Task to complete ->
Look below for the line holding "Instruction: Click into" and the line holding "Task: Open ナレッジパネル lightbulb icon". Repeat those two and everything between, exactly.

────────────────────────────────────────

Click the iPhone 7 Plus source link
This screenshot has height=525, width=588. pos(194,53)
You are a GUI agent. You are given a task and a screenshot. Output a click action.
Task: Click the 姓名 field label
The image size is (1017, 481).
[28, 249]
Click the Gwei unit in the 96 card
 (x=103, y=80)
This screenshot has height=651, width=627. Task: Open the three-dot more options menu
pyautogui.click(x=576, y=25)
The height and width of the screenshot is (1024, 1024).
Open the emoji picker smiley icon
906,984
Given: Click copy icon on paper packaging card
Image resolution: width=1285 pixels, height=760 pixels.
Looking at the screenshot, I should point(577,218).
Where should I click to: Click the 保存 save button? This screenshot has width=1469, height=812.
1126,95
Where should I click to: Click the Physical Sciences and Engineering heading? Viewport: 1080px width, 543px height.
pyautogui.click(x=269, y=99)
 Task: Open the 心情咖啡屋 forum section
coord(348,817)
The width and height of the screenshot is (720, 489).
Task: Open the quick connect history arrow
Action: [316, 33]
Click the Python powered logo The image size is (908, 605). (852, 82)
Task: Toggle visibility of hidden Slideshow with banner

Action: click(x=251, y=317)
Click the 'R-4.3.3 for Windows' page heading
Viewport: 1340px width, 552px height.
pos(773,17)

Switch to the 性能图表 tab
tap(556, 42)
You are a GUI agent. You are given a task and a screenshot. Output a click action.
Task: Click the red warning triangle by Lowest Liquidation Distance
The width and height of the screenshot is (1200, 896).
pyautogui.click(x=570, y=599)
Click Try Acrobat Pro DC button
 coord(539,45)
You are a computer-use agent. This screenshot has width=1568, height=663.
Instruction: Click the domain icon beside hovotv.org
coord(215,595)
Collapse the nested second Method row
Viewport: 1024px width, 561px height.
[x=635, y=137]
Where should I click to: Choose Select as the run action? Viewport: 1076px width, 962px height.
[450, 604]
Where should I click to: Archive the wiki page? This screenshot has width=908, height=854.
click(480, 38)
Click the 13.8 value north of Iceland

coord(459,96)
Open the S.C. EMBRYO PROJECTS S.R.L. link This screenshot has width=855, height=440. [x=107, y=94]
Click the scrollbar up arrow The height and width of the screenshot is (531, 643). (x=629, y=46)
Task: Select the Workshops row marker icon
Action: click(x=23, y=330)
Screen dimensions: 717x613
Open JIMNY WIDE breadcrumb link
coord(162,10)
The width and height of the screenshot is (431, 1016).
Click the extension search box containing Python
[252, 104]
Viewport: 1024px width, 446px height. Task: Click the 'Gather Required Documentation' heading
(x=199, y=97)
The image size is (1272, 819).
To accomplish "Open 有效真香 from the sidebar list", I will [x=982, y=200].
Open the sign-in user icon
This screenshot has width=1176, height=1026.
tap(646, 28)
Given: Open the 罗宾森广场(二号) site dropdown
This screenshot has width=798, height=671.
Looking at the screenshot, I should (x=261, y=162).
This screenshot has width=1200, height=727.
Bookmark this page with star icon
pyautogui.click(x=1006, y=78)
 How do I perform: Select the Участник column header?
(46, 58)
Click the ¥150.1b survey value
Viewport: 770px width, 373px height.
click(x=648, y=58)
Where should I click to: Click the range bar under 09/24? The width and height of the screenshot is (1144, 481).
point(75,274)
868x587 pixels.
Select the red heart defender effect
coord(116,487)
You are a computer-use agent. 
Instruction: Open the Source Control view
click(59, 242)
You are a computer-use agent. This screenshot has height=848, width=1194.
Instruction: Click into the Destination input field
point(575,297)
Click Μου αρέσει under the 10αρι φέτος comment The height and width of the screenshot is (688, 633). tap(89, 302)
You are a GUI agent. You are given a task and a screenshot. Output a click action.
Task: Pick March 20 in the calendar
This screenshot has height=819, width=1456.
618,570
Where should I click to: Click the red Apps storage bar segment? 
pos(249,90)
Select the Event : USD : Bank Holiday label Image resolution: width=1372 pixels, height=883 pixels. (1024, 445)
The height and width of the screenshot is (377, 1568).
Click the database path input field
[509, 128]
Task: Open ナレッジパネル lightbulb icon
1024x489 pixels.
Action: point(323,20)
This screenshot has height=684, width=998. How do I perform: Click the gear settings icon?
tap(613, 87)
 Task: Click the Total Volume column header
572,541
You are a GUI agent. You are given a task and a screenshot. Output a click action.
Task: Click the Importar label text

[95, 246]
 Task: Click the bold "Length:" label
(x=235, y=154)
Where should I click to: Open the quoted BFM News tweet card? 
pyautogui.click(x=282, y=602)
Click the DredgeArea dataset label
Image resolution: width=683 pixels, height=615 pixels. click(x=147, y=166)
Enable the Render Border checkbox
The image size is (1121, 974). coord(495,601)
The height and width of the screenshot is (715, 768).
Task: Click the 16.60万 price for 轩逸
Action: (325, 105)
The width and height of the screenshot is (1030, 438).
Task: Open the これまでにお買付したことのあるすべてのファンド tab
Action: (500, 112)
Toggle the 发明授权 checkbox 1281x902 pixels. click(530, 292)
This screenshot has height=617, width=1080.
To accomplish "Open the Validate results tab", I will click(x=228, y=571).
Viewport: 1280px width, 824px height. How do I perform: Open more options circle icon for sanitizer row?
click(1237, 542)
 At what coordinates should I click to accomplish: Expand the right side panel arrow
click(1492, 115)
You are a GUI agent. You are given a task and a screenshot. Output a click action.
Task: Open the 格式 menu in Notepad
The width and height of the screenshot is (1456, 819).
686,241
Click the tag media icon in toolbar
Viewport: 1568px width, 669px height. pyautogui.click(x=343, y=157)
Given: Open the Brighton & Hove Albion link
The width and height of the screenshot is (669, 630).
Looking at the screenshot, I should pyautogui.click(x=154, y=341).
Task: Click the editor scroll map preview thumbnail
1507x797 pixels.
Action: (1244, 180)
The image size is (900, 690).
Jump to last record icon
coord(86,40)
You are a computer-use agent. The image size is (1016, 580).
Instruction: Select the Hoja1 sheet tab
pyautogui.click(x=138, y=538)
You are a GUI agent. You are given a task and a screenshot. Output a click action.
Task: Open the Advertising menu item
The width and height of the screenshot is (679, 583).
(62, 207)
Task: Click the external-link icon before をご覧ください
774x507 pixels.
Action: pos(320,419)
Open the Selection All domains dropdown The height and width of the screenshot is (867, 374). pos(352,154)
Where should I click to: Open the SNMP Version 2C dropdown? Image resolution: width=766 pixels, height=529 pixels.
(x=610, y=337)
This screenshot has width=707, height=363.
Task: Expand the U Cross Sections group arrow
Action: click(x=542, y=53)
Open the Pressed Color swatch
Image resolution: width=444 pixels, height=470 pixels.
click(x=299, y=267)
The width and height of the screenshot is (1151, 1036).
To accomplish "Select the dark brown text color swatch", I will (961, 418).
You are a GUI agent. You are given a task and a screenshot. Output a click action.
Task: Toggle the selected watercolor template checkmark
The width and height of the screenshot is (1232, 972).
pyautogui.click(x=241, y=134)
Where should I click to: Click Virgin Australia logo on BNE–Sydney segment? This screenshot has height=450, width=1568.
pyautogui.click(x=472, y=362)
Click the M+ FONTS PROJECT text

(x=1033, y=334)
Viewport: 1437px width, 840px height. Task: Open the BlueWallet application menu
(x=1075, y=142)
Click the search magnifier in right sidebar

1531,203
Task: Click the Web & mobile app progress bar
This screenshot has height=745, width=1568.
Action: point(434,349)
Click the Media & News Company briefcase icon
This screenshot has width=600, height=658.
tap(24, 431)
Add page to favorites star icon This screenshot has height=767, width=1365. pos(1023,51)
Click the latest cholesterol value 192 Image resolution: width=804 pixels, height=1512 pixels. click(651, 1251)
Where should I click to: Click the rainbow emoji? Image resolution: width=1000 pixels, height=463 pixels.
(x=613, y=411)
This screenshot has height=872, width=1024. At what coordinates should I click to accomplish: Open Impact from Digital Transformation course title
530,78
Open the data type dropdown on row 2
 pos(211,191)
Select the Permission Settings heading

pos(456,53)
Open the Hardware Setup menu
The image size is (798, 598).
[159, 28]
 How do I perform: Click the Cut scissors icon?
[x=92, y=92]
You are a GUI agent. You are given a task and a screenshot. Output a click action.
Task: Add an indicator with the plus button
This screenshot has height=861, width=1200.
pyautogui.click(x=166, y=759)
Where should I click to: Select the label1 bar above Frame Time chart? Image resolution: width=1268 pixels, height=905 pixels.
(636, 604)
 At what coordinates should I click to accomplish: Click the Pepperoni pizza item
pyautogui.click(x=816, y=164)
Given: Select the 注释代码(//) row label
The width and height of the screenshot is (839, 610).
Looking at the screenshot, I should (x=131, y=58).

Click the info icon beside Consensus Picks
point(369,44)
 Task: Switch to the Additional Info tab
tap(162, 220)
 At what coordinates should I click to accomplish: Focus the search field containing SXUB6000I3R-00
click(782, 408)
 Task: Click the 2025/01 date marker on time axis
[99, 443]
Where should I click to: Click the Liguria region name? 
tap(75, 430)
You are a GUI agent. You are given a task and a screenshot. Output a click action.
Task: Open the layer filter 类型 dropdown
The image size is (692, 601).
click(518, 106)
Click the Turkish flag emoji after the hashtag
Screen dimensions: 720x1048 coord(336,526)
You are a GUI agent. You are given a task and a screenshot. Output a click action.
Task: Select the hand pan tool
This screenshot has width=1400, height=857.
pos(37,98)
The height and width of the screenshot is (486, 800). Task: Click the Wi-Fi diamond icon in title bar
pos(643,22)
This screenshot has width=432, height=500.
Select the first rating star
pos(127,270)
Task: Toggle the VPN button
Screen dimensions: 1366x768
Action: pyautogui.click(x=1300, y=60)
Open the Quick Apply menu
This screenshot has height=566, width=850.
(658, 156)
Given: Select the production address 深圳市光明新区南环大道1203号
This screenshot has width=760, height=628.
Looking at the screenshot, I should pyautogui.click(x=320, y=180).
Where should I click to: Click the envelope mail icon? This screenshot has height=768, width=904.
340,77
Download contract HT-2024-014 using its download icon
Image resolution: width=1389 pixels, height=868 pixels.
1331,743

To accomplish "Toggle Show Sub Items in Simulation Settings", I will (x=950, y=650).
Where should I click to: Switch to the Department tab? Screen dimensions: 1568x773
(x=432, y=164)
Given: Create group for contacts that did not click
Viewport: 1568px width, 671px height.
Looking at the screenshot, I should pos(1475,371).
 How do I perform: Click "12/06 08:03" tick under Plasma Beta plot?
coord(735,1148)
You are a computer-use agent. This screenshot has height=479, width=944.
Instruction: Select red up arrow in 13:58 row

────────────────────────────────────────

Finished task ->
Instruction: Click into the Destination input field
point(575,297)
Click Μου αρέσει under the 10αρι φέτος comment The height and width of the screenshot is (688, 633). tap(89, 302)
You are a GUI agent. You are given a task and a screenshot. Output a click action.
Task: Pick March 20 in the calendar
This screenshot has height=819, width=1456.
618,570
Where should I click to: Click the red Apps storage bar segment? 
pos(249,90)
Select the Event : USD : Bank Holiday label Image resolution: width=1372 pixels, height=883 pixels. (1024, 445)
The height and width of the screenshot is (377, 1568).
Click the database path input field
[509, 128]
Task: Open ナレッジパネル lightbulb icon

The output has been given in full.